▸ Trecho fornecido
————

Wednesday, 24 de April de 2024 ISSN 1519-7670 - Ano 24 - nº 1284

Repórter não é policial, editor não é juiz



Quando nem os sinais exteriores de riqueza são tomados como um início de prova, lembrando Rui Barbosa, chega-se à vergonha da honestidade mantida. Walter Ceneviva, advogado, em artigo na Folha de S.Paulo, janeiro de 2000


A Justiça tarda, mas não falha, supõe o imaginário popular. Quando os principais suspeitos são membros da magistratura, a Justiça no Brasil costuma tardar e falhar. Em dezembro de 2000, foragido da Justiça havia sete meses e 13 dias, o juiz Nicolau dos Santos Neto, o Lalau, entregou-se e foi preso como único personagem punido pelo escândalo do desvio de recursos da construção do Fórum Trabalhista de São Paulo. Num país em que juízes raramente são julgados, a imprensa destacou aquela prisão solitária, mas não atentou para os expedientes judiciais que livraram da condenação os cúmplices de Lalau.


Três anos depois, o juiz federal João Carlos da Rocha Mattos foi preso preventivamente, acusado de ser o mentor de uma quadrilha que negociava sentenças judiciais. Na esteira da ‘Operação Anaconda’ – a maior investigação conjunta até então realizada pela Polícia Federal e pelo Ministério Público Federal –, foram também denunciados e afastados do cargo os juízes federais paulistas Casem Mazloum, Ali Mazloum e Adriana Pileggi de Soveral. Num país em que é raro magistrados se sentarem no banco dos réus, esses episódios mereceram ampla cobertura da imprensa. Mas os fatos foram tratados como capítulos isolados.

————

▸ Itens listados
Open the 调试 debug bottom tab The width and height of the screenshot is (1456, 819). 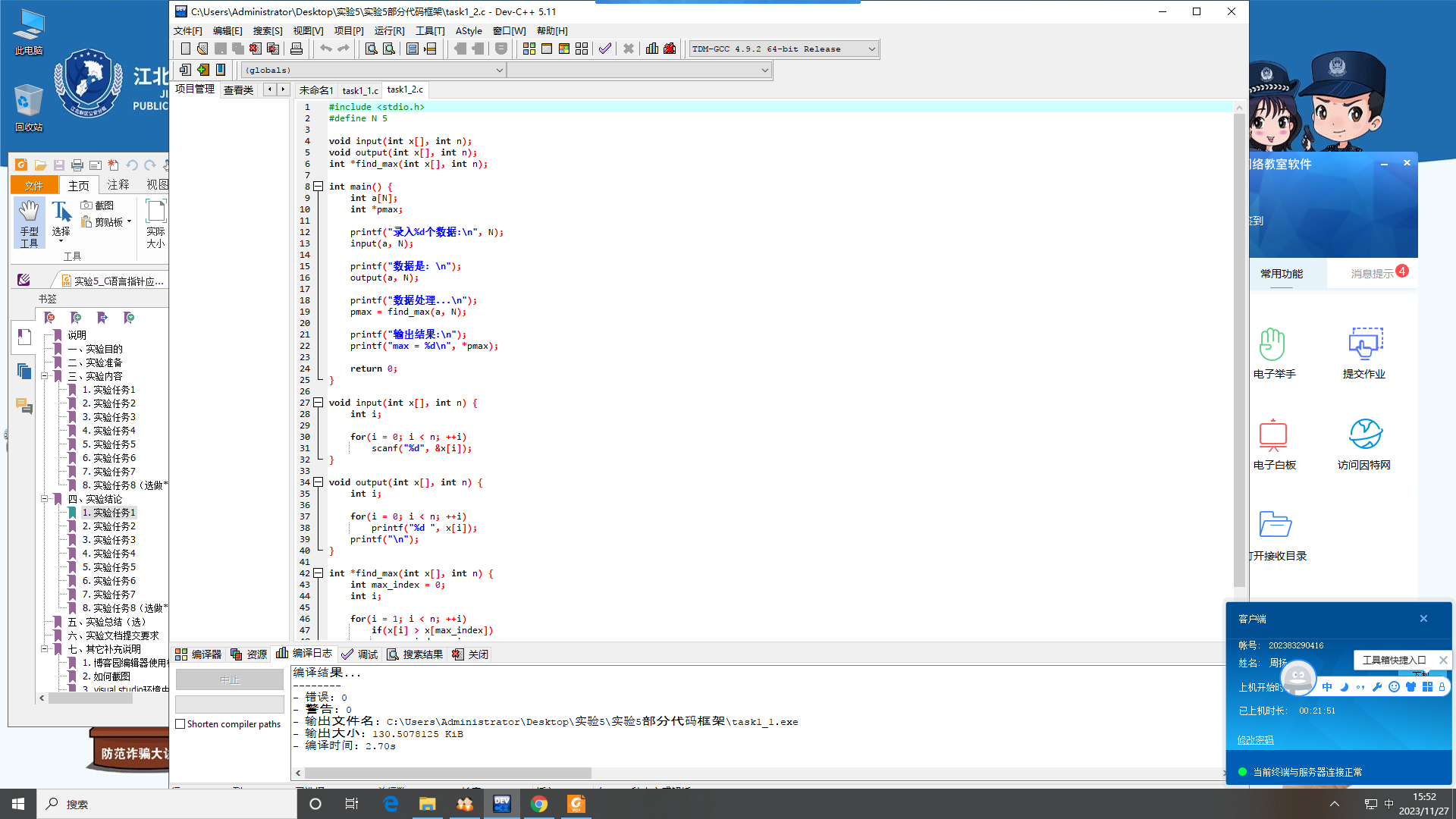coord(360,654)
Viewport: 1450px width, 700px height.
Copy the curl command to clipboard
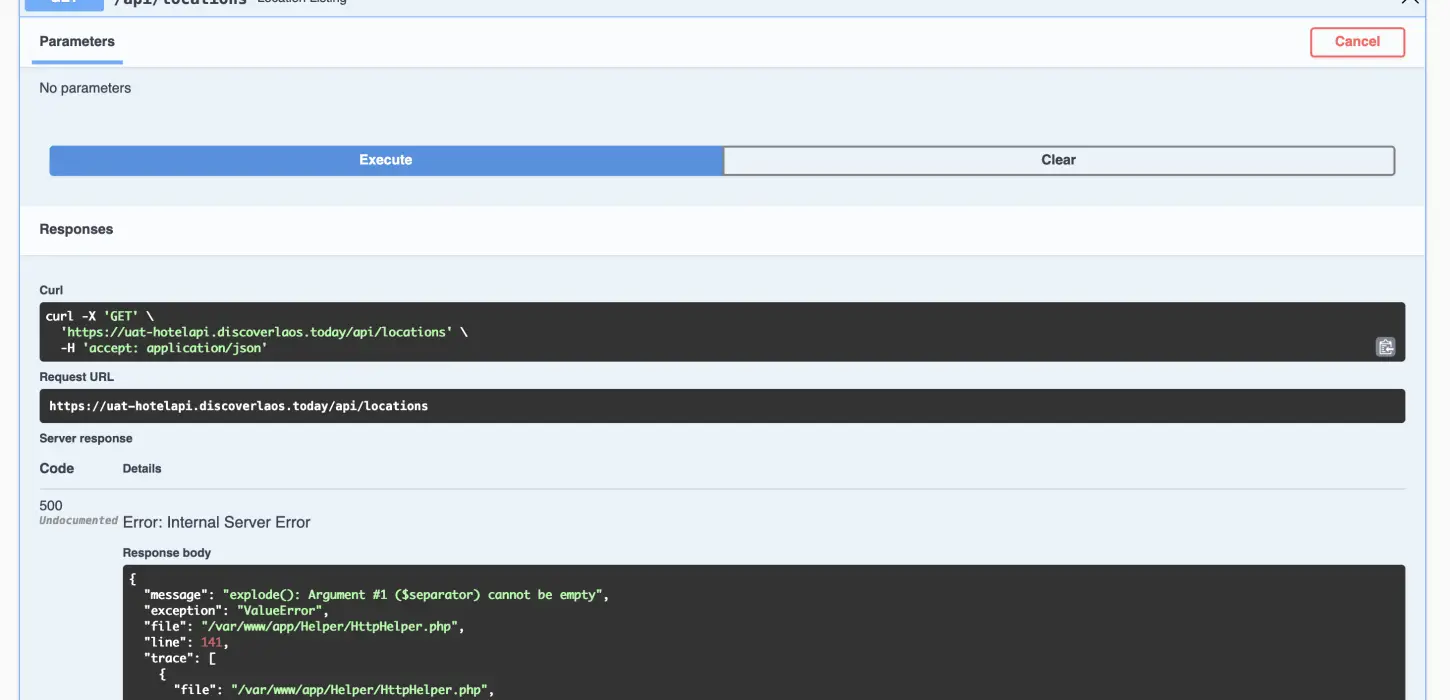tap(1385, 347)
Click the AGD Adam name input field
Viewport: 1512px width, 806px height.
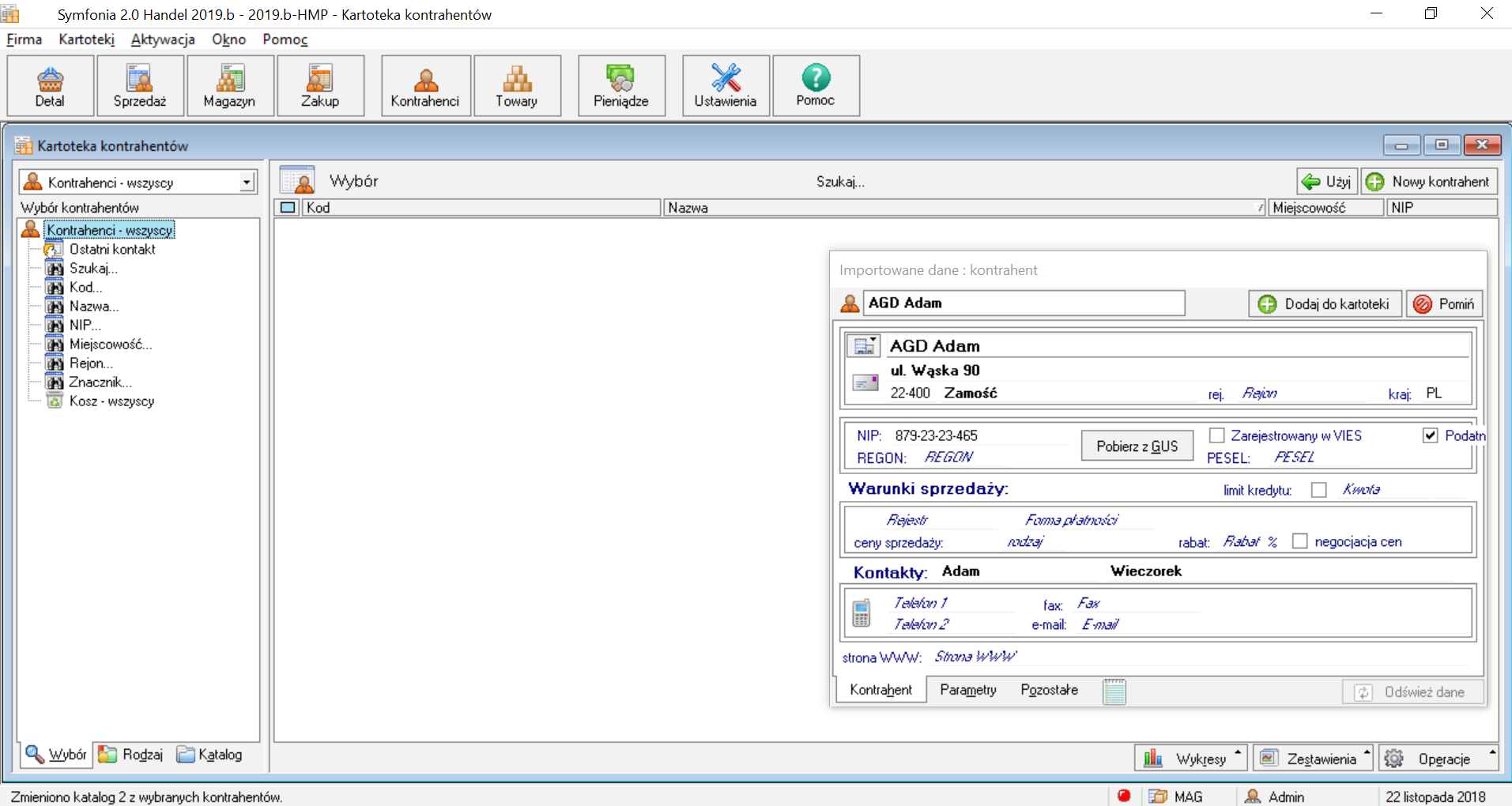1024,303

————

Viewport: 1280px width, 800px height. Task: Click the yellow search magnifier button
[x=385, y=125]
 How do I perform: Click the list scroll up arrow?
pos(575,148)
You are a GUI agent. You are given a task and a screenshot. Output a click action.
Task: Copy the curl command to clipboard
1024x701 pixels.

————

▸ Tarefa A
Reproduza, do trecho fornecido, tudo o que vai de "Repórter não é" até "cúmplices de Lalau.", renomeando "Lalau" como "Nicolau".
▸ Tarefa B
Segundo o trecho fornecido, de que o juiz federal João Carlos da Rocha Mattos foi acusado ao ser preso preventivamente?

▸ Resposta final A
Repórter não é policial, editor não é juiz



Quando nem os sinais exteriores de riqueza são tomados como um início de prova, lembrando Rui Barbosa, chega-se à vergonha da honestidade mantida. Walter Ceneviva, advogado, em artigo na Folha de S.Paulo, janeiro de 2000


A Justiça tarda, mas não falha, supõe o imaginário popular. Quando os principais suspeitos são membros da magistratura, a Justiça no Brasil costuma tardar e falhar. Em dezembro de 2000, foragido da Justiça havia sete meses e 13 dias, o juiz Nicolau dos Santos Neto, o Nicolau, entregou-se e foi preso como único personagem punido pelo escândalo do desvio de recursos da construção do Fórum Trabalhista de São Paulo. Num país em que juízes raramente são julgados, a imprensa destacou aquela prisão solitária, mas não atentou para os expedientes judiciais que livraram da condenação os cúmplices de Nicolau.

▸ Resposta final B
De ser o mentor de uma quadrilha que negociava sentenças judiciais.